Interested in your foxface. Will call tomorrow.


----------



## SeaHorse_Fanatic (Apr 22, 2010)

Please post a price as per BCA rules.


----------



## snow (Apr 21, 2010)

I will call you when I get home.


----------



## Chewie (Jul 21, 2010)

¤¤¤¤UPDATE¤¤¤¤
I was just talking to thunder. All life stock and rock is gone. She still has tank for sale. It is all custom made. All parts are made to fit, so would like to sell complete. ONLY $2000, worth well over $5000. Sweet deal. 
She has no access to computer at the moment so I offered to post this for her.
Good luck thunder, may all your dreams be salty.


----------



## Reefbeen (Sep 15, 2010)

This is thunders hubby. I can sell the tank and stand for $500 it's room divider reef ready acrylic tank with over flow on 1 side. Sad to let it gomat this price but it has to go.
There is other stuff not listed aquatronica reef controller with tonns of accessories $500 firm great deal
chiller lighting etc.

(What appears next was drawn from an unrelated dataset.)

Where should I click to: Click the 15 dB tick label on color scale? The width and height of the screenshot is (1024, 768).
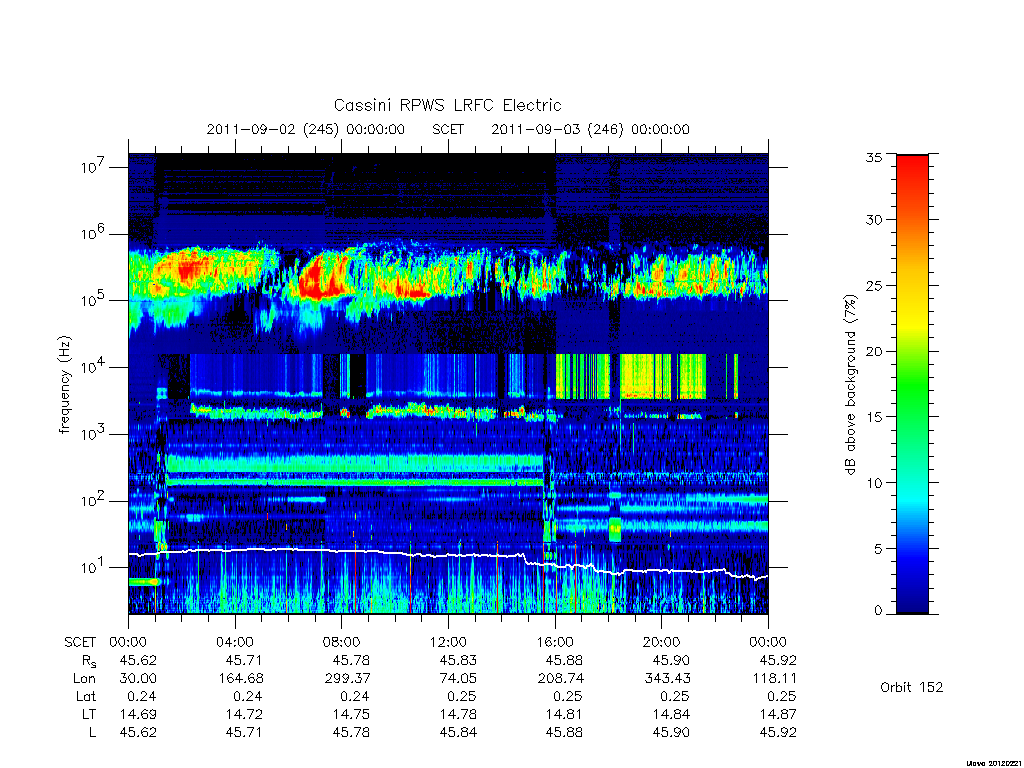tap(873, 417)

Call me at 778 889 3635


----------



## JasonMcK (Oct 31, 2010)

Is this Tank still for sale?


----------



## ludds (Sep 7, 2010)

wow great deal............


----------



## African_Fever (Apr 22, 2010)

Anyone know the status of this setup?


----------



## Digger (Apr 22, 2010)

all gone...


----------



## Hoodsum (May 19, 2011)

Is the tank gone too


----------



## Waqasmlick (Oct 3, 2010)

every thing is gone she sold it about 8 months ago


----------